> **Exercise objective**
Word for word, copy the line containing "Task: Browse for the Accounts file" and each line after it in the records below, ending with the last line.

Dataset entries:
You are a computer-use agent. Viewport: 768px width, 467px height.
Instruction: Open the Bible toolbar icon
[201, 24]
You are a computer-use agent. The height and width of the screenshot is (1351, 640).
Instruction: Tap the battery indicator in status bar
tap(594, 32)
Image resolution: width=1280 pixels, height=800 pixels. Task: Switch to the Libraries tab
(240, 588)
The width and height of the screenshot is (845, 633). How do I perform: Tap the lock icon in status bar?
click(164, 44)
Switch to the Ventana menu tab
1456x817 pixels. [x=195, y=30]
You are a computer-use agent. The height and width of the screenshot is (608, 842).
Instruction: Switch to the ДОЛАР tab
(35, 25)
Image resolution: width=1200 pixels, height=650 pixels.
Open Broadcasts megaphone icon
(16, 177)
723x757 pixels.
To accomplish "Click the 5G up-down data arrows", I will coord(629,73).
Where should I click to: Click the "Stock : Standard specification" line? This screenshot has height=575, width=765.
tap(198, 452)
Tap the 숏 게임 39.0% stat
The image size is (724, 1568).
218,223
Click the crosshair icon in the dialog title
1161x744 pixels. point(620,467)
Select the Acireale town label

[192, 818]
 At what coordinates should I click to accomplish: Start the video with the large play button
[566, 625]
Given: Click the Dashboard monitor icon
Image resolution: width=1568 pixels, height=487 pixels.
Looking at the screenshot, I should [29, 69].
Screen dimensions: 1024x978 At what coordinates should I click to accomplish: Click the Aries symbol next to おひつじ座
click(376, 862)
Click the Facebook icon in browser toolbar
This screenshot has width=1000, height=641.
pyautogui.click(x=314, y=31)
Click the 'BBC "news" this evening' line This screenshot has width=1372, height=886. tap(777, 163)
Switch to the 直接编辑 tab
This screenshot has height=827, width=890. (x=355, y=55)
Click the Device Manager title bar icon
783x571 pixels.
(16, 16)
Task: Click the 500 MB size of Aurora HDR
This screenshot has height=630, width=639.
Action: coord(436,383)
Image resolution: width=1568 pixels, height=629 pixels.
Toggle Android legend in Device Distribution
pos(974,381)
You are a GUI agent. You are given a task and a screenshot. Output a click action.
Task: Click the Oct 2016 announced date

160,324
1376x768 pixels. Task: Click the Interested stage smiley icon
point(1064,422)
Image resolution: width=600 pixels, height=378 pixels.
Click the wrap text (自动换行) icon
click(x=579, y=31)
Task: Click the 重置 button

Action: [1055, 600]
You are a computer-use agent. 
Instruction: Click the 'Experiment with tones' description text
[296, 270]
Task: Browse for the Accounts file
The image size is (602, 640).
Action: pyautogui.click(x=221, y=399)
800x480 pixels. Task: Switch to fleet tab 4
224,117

> **Result for this exercise**
Task: Browse for the Accounts file
The image size is (602, 640).
Action: pyautogui.click(x=221, y=399)
800x480 pixels. Task: Switch to fleet tab 4
224,117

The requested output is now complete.